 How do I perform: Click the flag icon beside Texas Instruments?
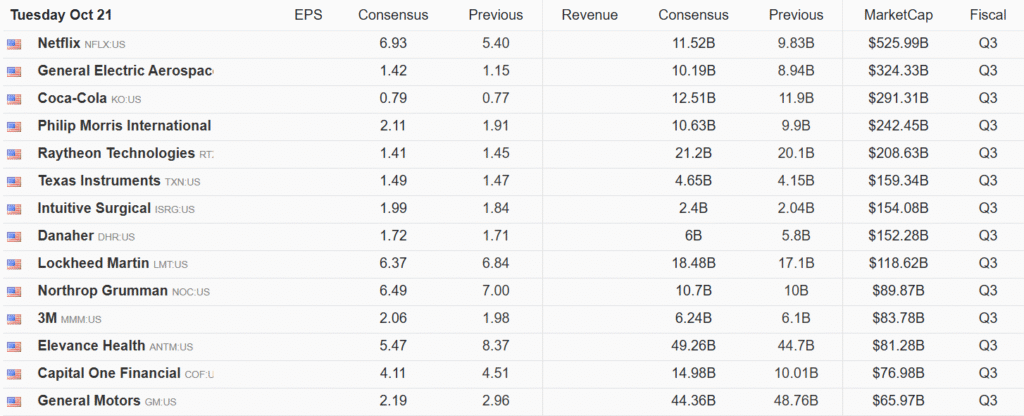pos(14,182)
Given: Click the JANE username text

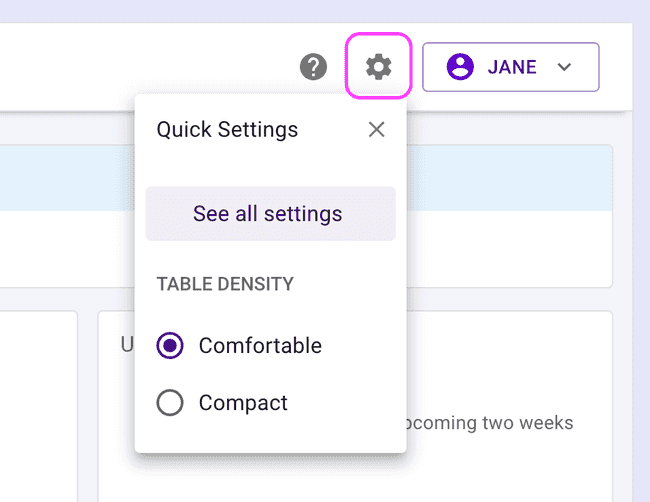Looking at the screenshot, I should pyautogui.click(x=511, y=67).
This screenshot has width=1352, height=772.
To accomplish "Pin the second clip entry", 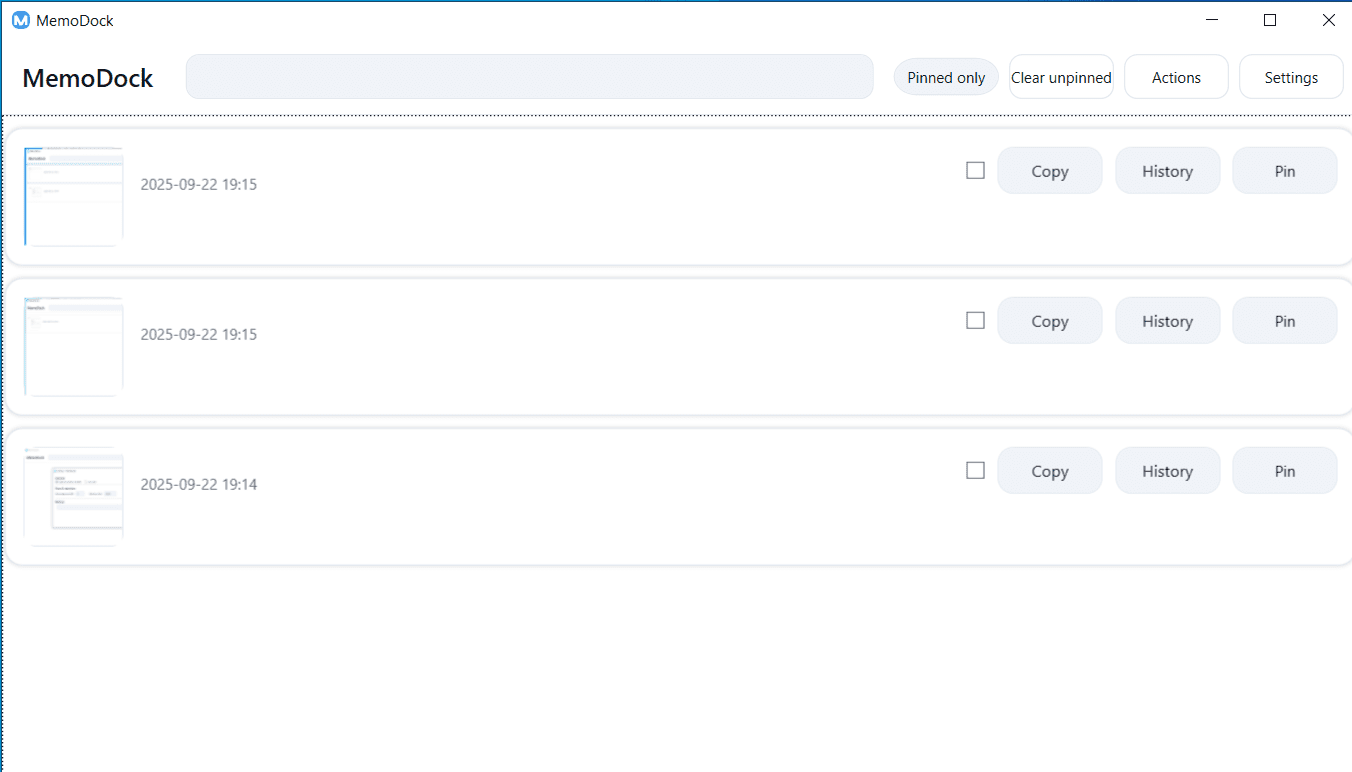I will [1284, 321].
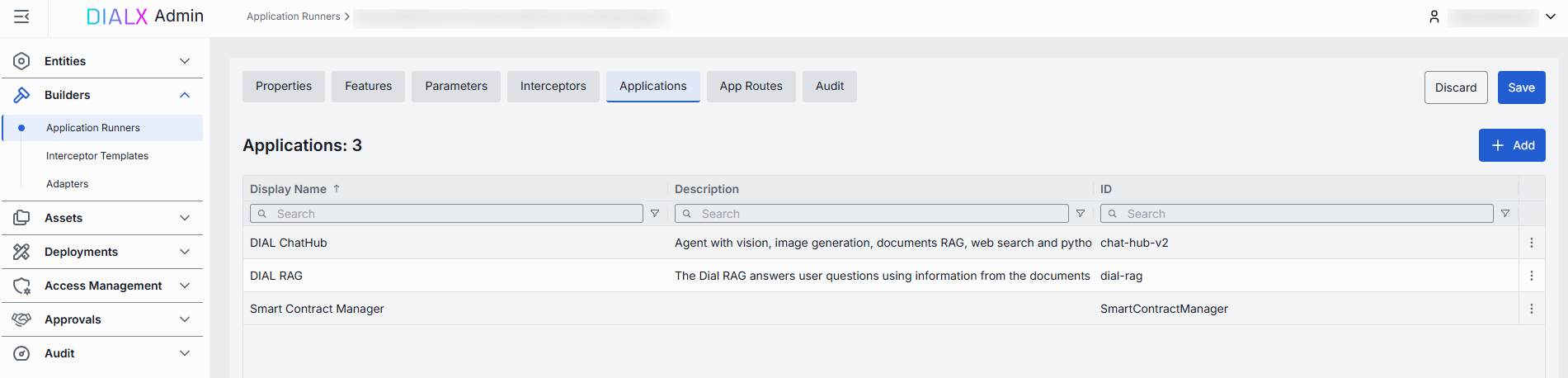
* * * * *
▶ _Written task_:
Render the lines from the first one through the line that contains "Looking at the" as a numbered list. Skip any blank lines and leave the pictures out.

▶ _Task result_:
1.  How do I perform: Click the flag icon beside Texas Instruments?
2. pos(14,182)
3. Given: Click the JANE username text
4. Looking at the screenshot, I should pyautogui.click(x=511, y=67).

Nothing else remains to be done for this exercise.